第018話『ゆびさきの記憶』
世界に触れることは、自分の中に“かたち”を写しとることかもしれません。
弟の手、石のぬくもり、そして残された香り──
今回は、そんな“触れた記憶”のお話です。
朝の境内。
ぼくは竹ぼうきで、落ち葉を掃いていた。
まだ風は冷たくなくて、空気のすきまに、ほんの少しだけキンモクセイの名残が漂っていた。
アスの弟がふと、立ち止まった。
何も言わず、境内のすみの石の上に、そっと手をのせていた。
その石は、兄の恋人がときどき腰かけていた場所だった。
目を閉じると、あの人の声が、少しだけ耳の奥に響く気がした。
「ねえ、アス。なんであそこに触るんだろう」
ぼくがそう言うと、アスは手を止めて、ちょっと考えるような顔をした。
「触るって、記憶をしまう動作なんだよ」
「は?」
ぼくが首をかしげると、アスは落ちていた銀杏の実をつまんで、においをかぎながら言った。

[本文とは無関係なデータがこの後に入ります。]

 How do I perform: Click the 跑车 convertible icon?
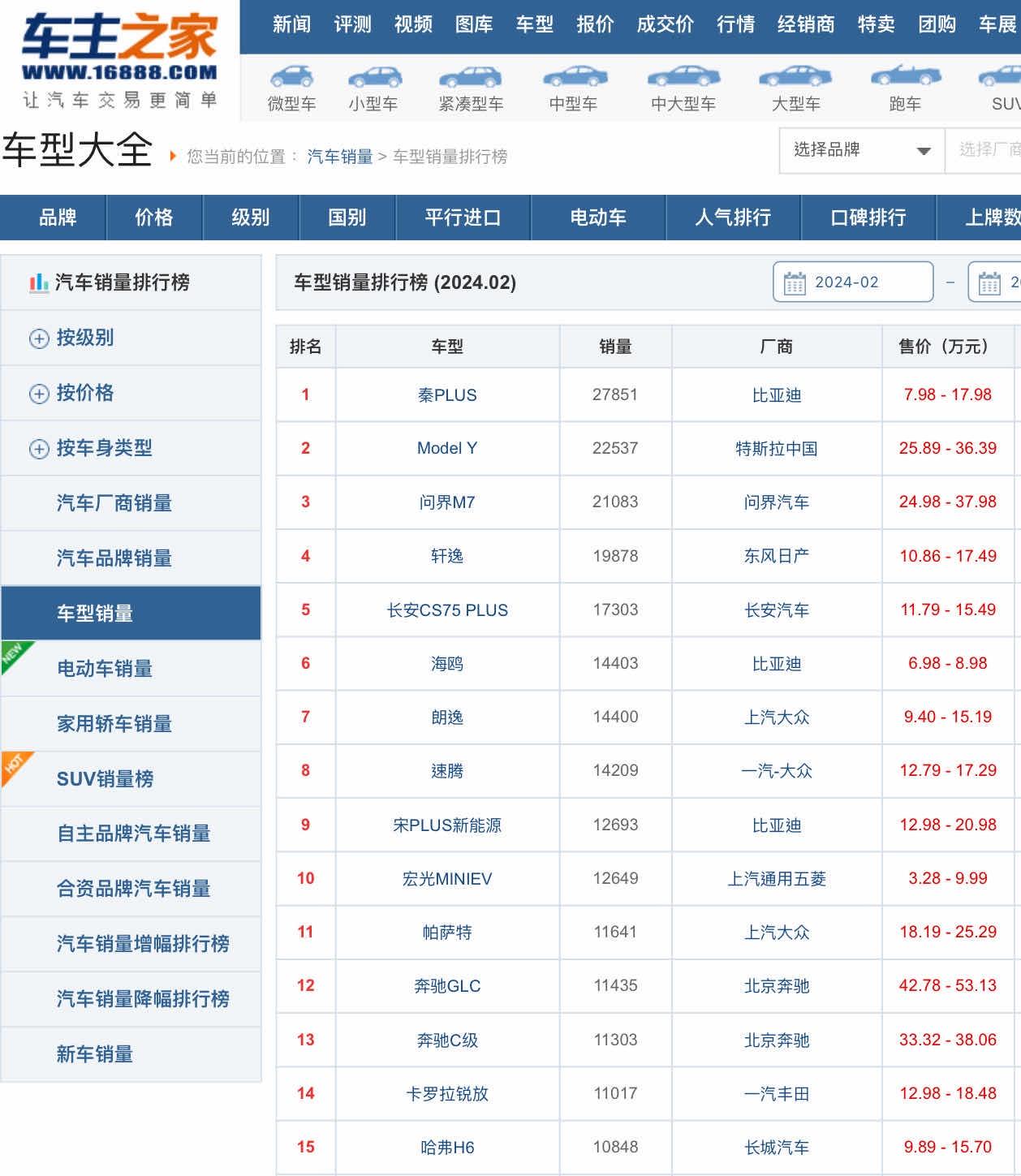(x=905, y=76)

「たとえばさ。おばあちゃんの炊飯器、もうないのに、手ざわりだけ覚えてることってない?」
「ある……かも」
「そう。世界ってね、触ったときに、自分のなかに“コピー”されるんだよ。
皮ふは、目とはちがって、いつまでも残る記憶を持つんだって」
そう言いながら、アスは弟のほうをちらっと見た。
「弟、前にも、あの柱に毎朝触ってたでしょ。あれ、きっと“地図”なんだよ。自分の安心できる場所の。
世界の中の“ここ”っていう場所を、確かめてる」
「ふーん……」
ぼくは境内をぐるっと見渡した。
たしかに弟は、いつも決まった石、決まった木の皮、決まった鉄柵を手のひらでなぞっていた。

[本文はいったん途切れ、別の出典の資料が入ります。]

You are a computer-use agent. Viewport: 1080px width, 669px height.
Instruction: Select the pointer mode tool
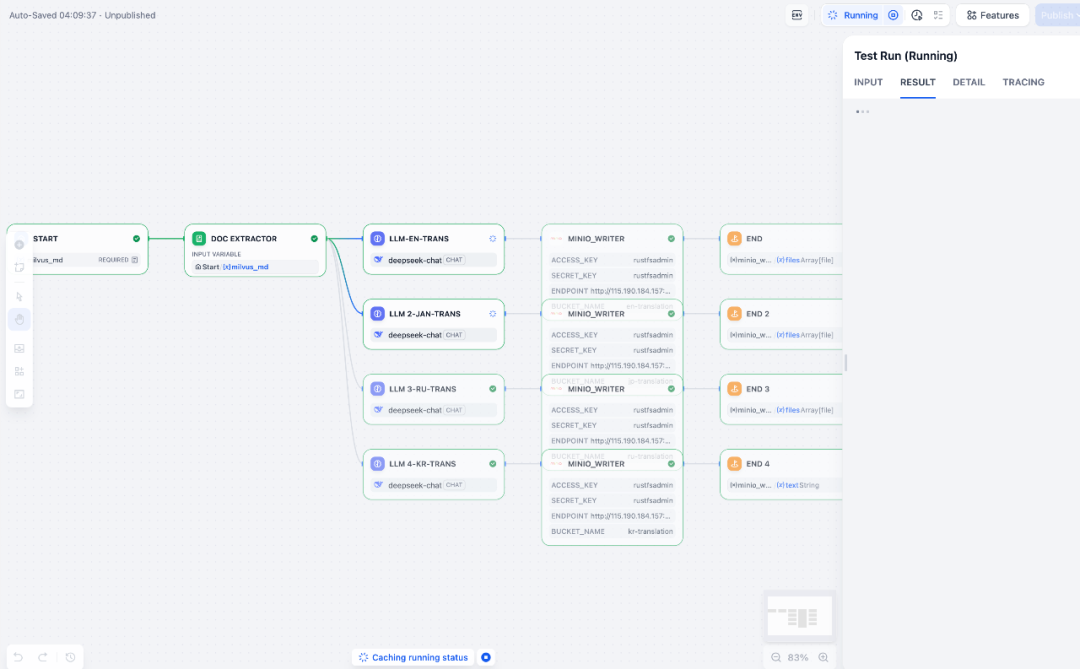pyautogui.click(x=19, y=296)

ひとつひとつが、自分だけの地図の“しるし”なんだと思うと、なんだかその手の動きがやさしく見えた。
「じゃあさ」
ぼくは言った。
「前に兄ちゃんの彼女が最後にさわったあの石も、彼女のことを、まだ覚えてるのかな」
アスは、少し笑ってから、首をかしげた。
「どうかな。
でも、人間の脳より石のほうが長く残るよ。千年とか。
つまり……忘れないってことかもね」
その日の夕方。
ぼくは一人で、その石の前に立った。
風が吹いた。
そのとき、ほんのかすかに、キンモクセイの香りがした。
——石が、記憶していたのか。
——それとも、ぼくのなかが、忘れていなかったのか。
わからないけど、指先があたたかかった。
なんだか、それで十分な気がした。
人はふれることで、なにかを記憶します。
皮ふは、目よりも長く、静かに“思い出”をしまっていてくれるのかもしれません。
タケルが感じたぬくもりは、ほんの一瞬の“返事”だったのでしょう。